***** Исходный текст *****
Йозеф Ратцингер - Энциклика "Свет веры" - Lumen Fidei
20. Новая логика веры зиждется на Христе. Вера во Христа спасительна для нас, поскольку в Нем жизнь до основания открывается Любви, предваряющей и преображающей нас, действующей в нас и вместе с нами. Это очевидно явствует из толкования, которое Апостол народов дает на текст из Второзакония, толкования, выводящего на более высокий уровень понимания Ветхого Завета. Моисей говорит народу, что заповедь Бога не выше человека и не слишком далека от него. Не нужно говорить: «Кто взошел бы для нас на небо и принес бы ее нам» или «кто сходил бы для нас за море и принес бы ее» (Втор 30,11-14). Эта близость Слова Божия понимается св. Павлом как присутствие Христа в христианине: «Не говори в сердце твоем: кто взойдет на небо? то есть Христа свести. Или кто сойдет в бездну? то есть Христа из мертвых возвести» (Рим 10,6-7). Христос сошел на землю и воскрес из мертвых; своим Воплощением и Воскресением Сын Божий объял весь путь человека и обитает в наших сердцах посредством Святого Духа. Вера знает, что Бог соделался чрезвычайно близок нам, что Христос был нам дан как дар великий, который преображает нас изнутри, пребывает в нас и тем самым подает нам свет, озаряющий начало и конец жизни, весь ход жизненного пути человека.
***** Предоставленные материалы *****
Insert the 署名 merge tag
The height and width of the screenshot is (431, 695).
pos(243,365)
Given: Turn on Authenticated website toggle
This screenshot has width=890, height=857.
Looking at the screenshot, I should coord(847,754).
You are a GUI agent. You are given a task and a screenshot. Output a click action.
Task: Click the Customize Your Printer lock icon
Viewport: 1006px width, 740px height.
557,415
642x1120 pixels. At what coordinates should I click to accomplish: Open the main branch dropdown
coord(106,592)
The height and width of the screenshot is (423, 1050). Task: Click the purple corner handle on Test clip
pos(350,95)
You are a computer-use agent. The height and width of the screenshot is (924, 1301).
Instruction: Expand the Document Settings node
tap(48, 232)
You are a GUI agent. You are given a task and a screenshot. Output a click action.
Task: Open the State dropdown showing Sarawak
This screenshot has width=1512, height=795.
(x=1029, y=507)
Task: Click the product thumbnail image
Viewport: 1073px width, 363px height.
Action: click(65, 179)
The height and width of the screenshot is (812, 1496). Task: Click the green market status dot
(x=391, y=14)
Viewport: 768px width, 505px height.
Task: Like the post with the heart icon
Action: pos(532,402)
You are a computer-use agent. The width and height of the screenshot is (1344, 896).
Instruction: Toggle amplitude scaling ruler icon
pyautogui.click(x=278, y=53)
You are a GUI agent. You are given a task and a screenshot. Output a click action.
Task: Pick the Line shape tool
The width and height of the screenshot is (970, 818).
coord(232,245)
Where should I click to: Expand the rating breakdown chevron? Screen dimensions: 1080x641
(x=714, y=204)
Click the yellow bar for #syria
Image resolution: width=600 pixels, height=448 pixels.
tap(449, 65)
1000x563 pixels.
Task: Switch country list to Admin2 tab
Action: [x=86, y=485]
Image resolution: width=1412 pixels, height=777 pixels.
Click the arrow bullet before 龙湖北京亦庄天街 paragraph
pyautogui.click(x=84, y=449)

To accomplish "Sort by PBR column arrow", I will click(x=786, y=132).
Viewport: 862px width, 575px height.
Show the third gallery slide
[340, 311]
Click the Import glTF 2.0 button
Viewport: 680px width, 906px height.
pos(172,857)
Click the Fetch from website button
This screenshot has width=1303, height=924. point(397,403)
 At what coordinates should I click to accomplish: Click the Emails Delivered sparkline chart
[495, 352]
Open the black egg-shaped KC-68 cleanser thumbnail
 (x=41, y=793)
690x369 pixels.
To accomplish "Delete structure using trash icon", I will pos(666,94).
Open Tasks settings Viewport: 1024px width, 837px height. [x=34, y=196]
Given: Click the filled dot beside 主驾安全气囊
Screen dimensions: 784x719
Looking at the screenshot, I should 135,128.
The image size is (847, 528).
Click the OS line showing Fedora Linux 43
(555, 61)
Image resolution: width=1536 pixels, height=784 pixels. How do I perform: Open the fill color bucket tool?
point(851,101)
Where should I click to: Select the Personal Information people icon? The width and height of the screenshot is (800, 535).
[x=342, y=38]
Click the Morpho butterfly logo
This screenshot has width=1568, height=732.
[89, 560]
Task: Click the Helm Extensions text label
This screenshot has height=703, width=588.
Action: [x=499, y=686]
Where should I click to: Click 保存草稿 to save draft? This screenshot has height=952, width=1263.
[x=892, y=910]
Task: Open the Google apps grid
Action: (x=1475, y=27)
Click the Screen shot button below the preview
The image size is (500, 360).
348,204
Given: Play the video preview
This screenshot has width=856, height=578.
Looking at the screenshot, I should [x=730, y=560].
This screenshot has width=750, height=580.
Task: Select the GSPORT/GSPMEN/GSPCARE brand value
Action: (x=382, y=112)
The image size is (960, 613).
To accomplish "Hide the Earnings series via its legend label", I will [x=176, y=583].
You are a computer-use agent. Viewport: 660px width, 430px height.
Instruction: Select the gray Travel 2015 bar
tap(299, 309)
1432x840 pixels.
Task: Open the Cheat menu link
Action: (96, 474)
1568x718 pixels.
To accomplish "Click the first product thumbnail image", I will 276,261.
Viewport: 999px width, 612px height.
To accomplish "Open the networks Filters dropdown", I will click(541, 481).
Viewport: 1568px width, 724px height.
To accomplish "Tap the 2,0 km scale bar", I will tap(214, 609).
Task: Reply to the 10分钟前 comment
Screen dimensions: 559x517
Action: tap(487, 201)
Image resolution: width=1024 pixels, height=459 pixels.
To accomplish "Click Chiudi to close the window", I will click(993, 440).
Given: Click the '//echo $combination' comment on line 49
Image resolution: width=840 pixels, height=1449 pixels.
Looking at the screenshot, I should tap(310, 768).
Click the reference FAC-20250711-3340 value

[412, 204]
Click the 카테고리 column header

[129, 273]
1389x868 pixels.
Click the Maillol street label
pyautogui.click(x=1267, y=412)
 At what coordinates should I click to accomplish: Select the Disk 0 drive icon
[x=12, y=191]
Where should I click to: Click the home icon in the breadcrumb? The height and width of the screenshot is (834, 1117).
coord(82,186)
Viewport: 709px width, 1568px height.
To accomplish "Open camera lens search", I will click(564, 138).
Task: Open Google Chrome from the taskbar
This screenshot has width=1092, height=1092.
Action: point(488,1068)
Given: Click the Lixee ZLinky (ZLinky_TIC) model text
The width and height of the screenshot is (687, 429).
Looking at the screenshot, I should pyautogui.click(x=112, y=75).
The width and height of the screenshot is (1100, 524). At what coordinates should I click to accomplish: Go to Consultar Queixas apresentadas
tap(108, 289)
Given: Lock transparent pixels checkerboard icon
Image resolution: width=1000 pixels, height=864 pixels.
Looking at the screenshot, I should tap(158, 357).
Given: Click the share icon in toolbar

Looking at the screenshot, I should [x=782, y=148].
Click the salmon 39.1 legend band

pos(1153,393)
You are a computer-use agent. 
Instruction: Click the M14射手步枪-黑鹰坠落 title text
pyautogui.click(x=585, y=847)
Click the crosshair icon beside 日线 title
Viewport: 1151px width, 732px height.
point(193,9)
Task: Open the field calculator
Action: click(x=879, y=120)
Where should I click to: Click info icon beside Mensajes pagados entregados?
*****
Задание 1:
Преобразуйте в таблицу Markdown со столбцами «Номер» и «Строка» все записи от самого начала до строки с «tap(48, 232)» включительно, пропустив пустые строки.
Задание 2:
Продолжите текст о новой логике веры, начав сразу после его последнего предложения.
Текст и записи никак не связаны между собой.

Ожидаемый ответ 1:
| Номер | Строка |
|---|---|
| 1 | Insert the 署名 merge tag |
| 2 | The height and width of the screenshot is (431, 695). |
| 3 | pos(243,365) |
| 4 | Given: Turn on Authenticated website toggle |
| 5 | This screenshot has width=890, height=857. |
| 6 | Looking at the screenshot, I should coord(847,754). |
| 7 | You are a GUI agent. You are given a task and a screenshot. Output a click action. |
| 8 | Task: Click the Customize Your Printer lock icon |
| 9 | Viewport: 1006px width, 740px height. |
| 10 | 557,415 |
| 11 | 642x1120 pixels. At what coordinates should I click to accomplish: Open the main branch dropdown |
| 12 | coord(106,592) |
| 13 | The height and width of the screenshot is (423, 1050). Task: Click the purple corner handle on Test clip |
| 14 | pos(350,95) |
| 15 | You are a computer-use agent. The height and width of the screenshot is (924, 1301). |
| 16 | Instruction: Expand the Document Settings node |
| 17 | tap(48, 232) |

Ожидаемый ответ 2:
21. Так мы можем понять новизну, к которой вера ведет нас. Верующий преображается Любовью, которой он открылся в вере, и, открываясь этой дарованной ему Любви, его бытие превосходит само себя. Св. Павел мог утверждать: «Уже не я живу, но живет во мне Христос» (Гал 2,20), и увещевал: «верою вселиться Христу в сердца ваши» (Еф 3,17). В вере «я» верующего расширяется, чтобы в нем обитал Другой, дабы жить в Другом, и так его жизнь возрастает в Любви. В этом и заключается действие Святого Духа. Христианин может иметь очи Христа, его чувствования, его сыновнюю приверженность, потому что сделался причастен его Любви, которая есть Дух. И в ней он получает в некотором роде то зрение, которым обладает Иисус. Вне этого строя Любви, вне присутствия Духа, вселяющего ее в наши сердца (Рим 5,5), невозможно исповедовать Иисуса как Господа (1 Кор 12,3).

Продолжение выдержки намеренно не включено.